L’un des objectifs scientifiques de la mission d’octobre 2019 co-dirigée désormais par Guillaume Charloux (CNRS), Maria Guagnin (Université libre de Berlin) et Abdullah AlSharekh (université du roi Saud à Riyadh) fut de trouver des indices qui permettent de préciser la datation et la fonctions cultuelles ou religieuses des sculptures.
Ils ont invité les préhistoriens Rémy Crassard et Hilbert Yamandu à participer à ce projet afin d’étudier les outils lithiques présents à la surface et dans le sol du site. Les pointes de flèches en silex et les outils de gravure en quartzite qu’ils ont découverts, attestent de plus en plus l’hypothèse que ces sculptures monumentales aient pu être gravées à l’âge de pierre.

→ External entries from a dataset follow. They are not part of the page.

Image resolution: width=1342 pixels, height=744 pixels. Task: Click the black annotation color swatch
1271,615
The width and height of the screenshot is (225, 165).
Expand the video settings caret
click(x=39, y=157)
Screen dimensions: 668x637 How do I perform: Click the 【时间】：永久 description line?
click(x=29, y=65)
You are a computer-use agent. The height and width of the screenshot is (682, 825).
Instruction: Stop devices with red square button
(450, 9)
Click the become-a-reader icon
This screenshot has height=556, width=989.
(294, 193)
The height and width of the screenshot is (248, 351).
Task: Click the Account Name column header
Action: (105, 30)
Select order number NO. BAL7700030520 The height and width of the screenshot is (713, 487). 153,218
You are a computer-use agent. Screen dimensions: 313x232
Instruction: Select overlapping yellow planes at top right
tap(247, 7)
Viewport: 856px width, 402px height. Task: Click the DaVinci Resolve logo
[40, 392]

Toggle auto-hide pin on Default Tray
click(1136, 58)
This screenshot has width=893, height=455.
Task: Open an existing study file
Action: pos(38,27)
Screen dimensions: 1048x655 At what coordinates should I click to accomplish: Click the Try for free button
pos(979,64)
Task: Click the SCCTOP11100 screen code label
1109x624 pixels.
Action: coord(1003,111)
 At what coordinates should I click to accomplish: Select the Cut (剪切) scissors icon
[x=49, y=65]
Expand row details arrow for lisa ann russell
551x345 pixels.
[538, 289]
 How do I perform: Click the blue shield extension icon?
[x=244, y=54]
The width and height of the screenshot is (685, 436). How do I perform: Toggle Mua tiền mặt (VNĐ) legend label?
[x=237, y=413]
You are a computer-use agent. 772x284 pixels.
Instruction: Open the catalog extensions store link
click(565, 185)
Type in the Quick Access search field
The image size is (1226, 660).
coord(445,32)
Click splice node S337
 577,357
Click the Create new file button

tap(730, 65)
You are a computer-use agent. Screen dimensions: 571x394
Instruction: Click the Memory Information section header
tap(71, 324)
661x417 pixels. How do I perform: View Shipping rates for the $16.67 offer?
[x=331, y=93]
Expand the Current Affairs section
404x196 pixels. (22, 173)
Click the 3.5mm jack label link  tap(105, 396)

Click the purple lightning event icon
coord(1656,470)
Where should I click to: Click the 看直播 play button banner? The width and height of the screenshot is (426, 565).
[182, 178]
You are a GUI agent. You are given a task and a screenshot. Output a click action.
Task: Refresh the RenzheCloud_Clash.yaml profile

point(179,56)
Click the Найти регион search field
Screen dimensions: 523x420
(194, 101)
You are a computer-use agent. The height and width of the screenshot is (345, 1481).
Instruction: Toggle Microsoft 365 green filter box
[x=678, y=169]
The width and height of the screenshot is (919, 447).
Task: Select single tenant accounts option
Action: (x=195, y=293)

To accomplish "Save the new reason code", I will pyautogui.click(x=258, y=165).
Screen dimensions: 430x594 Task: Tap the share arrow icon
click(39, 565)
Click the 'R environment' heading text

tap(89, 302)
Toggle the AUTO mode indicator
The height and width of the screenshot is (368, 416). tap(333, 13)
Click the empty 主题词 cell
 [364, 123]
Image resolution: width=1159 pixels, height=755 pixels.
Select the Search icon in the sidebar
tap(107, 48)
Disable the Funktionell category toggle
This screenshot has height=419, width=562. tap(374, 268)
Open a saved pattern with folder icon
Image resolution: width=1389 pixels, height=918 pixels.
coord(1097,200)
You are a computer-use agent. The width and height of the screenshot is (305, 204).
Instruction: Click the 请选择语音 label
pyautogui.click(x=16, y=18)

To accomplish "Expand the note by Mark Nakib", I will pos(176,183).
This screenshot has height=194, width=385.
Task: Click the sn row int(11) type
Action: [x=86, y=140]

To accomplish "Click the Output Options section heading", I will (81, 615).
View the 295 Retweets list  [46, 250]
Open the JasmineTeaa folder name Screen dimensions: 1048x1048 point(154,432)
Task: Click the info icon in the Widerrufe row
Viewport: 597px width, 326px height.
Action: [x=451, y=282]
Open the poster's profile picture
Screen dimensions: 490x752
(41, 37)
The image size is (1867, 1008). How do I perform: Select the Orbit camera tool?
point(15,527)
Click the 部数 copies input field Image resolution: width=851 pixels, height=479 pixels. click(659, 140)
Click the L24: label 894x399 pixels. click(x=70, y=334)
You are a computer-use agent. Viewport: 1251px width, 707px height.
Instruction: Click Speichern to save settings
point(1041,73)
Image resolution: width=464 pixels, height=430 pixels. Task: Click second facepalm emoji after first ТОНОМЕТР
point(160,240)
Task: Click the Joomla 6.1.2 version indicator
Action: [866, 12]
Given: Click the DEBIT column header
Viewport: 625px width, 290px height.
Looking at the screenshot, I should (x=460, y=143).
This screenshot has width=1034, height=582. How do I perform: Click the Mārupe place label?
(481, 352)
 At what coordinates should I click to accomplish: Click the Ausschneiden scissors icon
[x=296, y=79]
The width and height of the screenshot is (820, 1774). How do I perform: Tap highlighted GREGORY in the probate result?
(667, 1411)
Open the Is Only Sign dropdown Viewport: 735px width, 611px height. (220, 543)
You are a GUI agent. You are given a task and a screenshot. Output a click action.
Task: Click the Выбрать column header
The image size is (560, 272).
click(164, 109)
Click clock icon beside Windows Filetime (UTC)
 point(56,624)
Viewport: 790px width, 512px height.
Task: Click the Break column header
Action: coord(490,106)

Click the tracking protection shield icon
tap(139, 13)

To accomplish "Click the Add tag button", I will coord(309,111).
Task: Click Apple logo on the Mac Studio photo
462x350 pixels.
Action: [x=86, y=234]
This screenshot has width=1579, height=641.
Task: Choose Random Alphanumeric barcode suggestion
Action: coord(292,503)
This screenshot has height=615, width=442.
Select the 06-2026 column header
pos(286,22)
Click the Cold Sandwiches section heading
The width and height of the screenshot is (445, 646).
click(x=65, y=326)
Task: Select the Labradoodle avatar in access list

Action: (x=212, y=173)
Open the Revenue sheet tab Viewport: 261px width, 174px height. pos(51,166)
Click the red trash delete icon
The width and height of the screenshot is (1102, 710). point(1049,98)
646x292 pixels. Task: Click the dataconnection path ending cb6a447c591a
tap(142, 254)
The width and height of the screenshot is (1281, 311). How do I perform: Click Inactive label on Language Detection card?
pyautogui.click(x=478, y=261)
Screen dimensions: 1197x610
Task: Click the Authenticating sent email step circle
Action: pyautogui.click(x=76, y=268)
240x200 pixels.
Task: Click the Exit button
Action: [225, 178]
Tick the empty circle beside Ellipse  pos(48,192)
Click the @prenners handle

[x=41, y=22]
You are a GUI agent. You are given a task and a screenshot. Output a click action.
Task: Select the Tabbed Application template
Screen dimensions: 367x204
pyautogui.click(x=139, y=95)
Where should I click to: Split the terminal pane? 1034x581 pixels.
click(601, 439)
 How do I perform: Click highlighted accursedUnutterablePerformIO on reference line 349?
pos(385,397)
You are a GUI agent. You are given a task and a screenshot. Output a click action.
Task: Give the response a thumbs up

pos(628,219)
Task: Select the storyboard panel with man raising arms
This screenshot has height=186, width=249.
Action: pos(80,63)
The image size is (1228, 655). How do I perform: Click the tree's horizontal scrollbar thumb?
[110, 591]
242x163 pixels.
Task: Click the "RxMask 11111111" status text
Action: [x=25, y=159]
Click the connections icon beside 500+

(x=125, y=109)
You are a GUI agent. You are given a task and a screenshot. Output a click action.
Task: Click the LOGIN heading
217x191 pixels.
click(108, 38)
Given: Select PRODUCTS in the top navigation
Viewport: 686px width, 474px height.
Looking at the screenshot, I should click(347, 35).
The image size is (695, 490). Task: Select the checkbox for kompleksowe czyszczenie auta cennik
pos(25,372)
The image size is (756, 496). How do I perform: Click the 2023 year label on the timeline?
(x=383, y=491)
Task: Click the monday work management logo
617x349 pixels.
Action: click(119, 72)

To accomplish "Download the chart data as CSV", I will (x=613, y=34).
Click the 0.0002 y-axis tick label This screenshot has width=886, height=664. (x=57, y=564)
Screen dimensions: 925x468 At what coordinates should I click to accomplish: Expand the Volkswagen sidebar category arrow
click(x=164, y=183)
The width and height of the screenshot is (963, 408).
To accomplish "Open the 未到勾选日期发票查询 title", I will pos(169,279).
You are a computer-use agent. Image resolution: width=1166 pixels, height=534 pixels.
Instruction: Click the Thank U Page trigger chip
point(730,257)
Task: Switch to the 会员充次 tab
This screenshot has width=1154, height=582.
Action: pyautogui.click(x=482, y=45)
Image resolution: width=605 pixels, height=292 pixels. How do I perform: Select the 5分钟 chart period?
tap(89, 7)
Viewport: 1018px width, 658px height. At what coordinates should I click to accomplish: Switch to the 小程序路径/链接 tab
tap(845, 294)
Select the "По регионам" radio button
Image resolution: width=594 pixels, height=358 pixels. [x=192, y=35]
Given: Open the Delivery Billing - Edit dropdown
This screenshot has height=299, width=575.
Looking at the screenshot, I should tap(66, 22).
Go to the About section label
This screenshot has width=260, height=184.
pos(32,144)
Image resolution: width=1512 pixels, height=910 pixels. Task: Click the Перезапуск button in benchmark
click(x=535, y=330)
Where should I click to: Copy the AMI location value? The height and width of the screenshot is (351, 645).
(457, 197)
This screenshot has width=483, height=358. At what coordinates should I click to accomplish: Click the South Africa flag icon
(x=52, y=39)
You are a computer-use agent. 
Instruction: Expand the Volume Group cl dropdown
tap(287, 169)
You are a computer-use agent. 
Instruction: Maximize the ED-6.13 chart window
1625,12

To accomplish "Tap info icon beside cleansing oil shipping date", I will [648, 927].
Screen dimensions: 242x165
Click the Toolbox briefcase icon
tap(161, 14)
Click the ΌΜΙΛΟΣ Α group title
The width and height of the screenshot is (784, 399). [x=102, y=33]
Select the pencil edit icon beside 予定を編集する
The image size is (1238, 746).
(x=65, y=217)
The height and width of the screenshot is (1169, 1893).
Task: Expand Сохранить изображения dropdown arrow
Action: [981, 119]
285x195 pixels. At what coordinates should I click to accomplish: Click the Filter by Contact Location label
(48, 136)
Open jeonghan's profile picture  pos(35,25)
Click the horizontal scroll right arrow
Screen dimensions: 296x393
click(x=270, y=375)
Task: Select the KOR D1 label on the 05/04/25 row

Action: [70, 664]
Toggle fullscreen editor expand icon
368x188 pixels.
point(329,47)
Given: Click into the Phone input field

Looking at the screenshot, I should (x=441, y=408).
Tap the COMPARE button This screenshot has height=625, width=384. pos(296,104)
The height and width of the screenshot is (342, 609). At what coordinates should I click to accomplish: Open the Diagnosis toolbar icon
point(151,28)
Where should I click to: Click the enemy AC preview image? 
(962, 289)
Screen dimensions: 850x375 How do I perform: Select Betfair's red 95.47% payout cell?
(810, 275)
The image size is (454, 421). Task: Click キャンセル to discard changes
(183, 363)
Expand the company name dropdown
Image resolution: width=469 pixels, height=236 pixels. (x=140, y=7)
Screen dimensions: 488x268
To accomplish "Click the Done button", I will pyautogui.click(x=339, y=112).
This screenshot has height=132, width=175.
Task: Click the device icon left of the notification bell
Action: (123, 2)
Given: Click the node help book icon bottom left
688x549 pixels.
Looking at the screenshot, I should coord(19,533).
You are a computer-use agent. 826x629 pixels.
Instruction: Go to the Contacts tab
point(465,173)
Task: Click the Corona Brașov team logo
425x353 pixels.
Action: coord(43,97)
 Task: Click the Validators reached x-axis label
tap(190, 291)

Durant la mission, Maria Gagnin et Guillaume Charloux ont poursuivi leurs explorations en essayant de comprendre et d’imaginer le site tel qu’il était à l’origine. Ils ont étudié minutieusement les blocs de grès détachés des parois par l’érosion à la recherche de traces de sculptures. Comme pour un puzzle, ils essaient de restituer, à partir des morceaux de roches gravés qui gisent au sol, les bas-reliefs tels qu’ils étaient à l’origine, avant que l’érosion ne les détache et les disperse. Ils sont aidés dans cette tâche par Pascal Mora, spécialiste de la modélisation des sites archéologiques, qui photographie sous tous les angles les morceaux de grès et les massifs rocheux afin de réaliser une reconstitution en 3D du site.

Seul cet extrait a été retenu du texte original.